Aku telah menjadikan-Mu Sahabat kalbuku,
Tetapi tubuhku siap sedia bagi mereka yang menginginkan persahabatan
Dan tubuhku akrab dengan tamu-tamunya,
Tetapi Sang Kekasih hatiku adalah Tamu jiwaku.

(Rabi’ah al ‘Adawiyah)

____________________________


Tahap pertama bagi hamba yang telah menemukan pengetahuan tentang kemenyatuan dan kebenaran, adalah bahwa di sana telah hilang dari kalbunya semua ingatan kepada benda-benda dan dia menyendiri bersama Tuhan Yang Maha Tinggi. Karena tahap pertama kemenyatuan adalah bahwa sang hamba menyerahkan segalanya dan mengembalikan semua benda kepada-Nya dan kepada Siapa milik semua itu dan bahwa Dia-lah yang mengendalikannya dan membuatnya kembali kepada Diri-Nya. Jadi demikianlah, ingatan terhadap semua benda lepas dari kalbu sang hamba dan ingatan kepada Tuhan Yang Maha Tinggi menggelayuti kalbunya dan ingatan terhadap benda-benda lepas dari kalbunya ketika mengingat Tuhan Yang Maha Mulia.
Terberkahilah manusia yang telah minum dari cangkir cinta-Nya dan mengecap kesenangan bercakap dengan Tuhan Maha Mulia dan telah mendekati-Nya dengan suka dalam kecintaan kepada-Nya. Kalbunya penuh dengan cinta dan, penuh suka, dia telah mendekati Tuhan dan datang kepada-Nya, dengan penuh kerinduan kepada-Nya. Betapa besar jeritan cinta dan sendu kerinduan untuk Tuannya! Dia tidak memiliki tempat tinggal kecuali dalam Dia, tiada pula teman akrab baginya kecuali Dia.
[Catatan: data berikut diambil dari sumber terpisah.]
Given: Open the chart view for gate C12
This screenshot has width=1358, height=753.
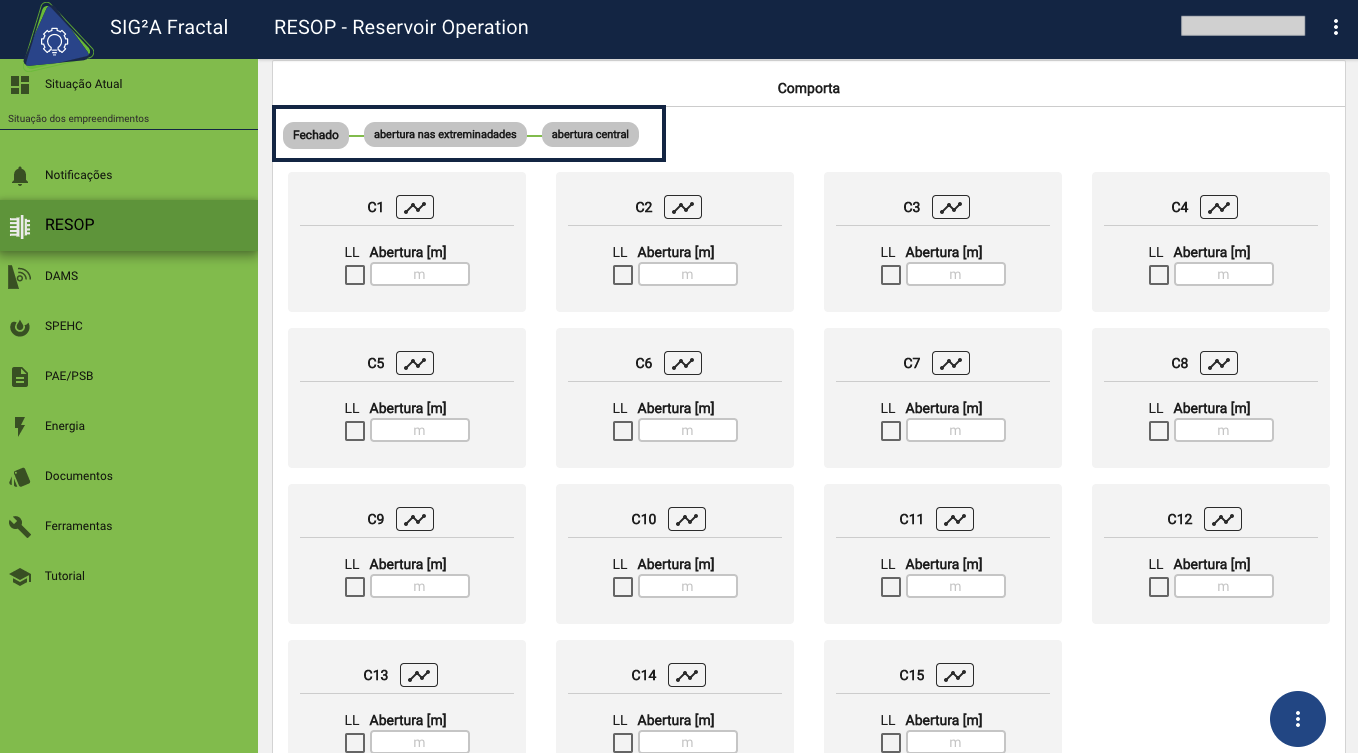Looking at the screenshot, I should point(1223,519).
(Abu Sa’id Ahmad bin Isa al Kharraz)

_________________________________

Jika Engkau menempatkan di depanku api Neraka, dengan semua kandungan sikssa, aku akan memikirkan sedikit tentangnya disbanding keadaanku ketika Engkau sembunyi dariku. Ampunilah orang-orang itu dan jangan ampuni aku, dan berkahilah mereka dan jangan berkahi aku. Aku tidak meminta ampunan kepada-Mu untuk diriku sendiri maupun memohon kepada-Mu untuk kebutuhanku sendiri. Lakukan apapun yang Engkau kehendaki terhadapku.
Aku adalah Dia Yang aku cintai dan
Dia Yang aku cintai adalah Aku,
Kami adalah dua ruh yang berkelindan dalam satu jasad.
Ketika kau melihatku, kau melihat-Nya,
Dan ketika kau melihat-Nya,
Maka sesungguhnya kau melihat Kamu berdua.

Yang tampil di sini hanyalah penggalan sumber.